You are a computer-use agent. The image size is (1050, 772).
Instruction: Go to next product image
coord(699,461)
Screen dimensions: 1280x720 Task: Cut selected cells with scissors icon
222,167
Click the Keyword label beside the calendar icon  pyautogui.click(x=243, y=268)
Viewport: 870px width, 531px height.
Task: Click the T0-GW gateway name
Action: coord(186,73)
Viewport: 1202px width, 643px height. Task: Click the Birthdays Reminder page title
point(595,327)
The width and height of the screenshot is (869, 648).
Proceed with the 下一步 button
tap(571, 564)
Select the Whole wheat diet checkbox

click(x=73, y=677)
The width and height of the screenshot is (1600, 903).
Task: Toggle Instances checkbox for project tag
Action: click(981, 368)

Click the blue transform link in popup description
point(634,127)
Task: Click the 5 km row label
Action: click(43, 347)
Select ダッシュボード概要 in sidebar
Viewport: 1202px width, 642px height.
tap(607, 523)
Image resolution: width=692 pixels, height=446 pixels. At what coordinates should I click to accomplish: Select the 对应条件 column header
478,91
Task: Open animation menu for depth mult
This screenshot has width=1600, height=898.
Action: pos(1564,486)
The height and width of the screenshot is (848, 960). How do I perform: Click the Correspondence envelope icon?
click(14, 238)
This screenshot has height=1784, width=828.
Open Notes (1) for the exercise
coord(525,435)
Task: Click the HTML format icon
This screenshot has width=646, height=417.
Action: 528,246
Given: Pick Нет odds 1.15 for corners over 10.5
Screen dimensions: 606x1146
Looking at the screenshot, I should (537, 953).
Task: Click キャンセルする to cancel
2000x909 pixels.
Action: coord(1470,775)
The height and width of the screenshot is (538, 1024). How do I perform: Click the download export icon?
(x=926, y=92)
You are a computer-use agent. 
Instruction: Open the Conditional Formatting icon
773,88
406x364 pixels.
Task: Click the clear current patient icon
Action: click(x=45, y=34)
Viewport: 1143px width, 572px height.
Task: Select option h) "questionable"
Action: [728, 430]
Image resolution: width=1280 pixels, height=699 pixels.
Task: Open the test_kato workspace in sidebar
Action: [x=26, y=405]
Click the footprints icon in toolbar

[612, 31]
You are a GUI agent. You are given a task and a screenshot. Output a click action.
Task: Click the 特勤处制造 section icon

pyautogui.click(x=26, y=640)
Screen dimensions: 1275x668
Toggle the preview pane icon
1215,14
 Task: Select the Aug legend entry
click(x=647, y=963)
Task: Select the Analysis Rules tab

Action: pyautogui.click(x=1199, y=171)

== PROBLEM ==
Could you report every line of the material that contains the string "agent"?

== EXERCISE RESULT ==
You are a computer-use agent. The image size is (1050, 772).
You are a computer-use agent. 
You are a GUI agent. You are given a task and a screenshot. Output a click action.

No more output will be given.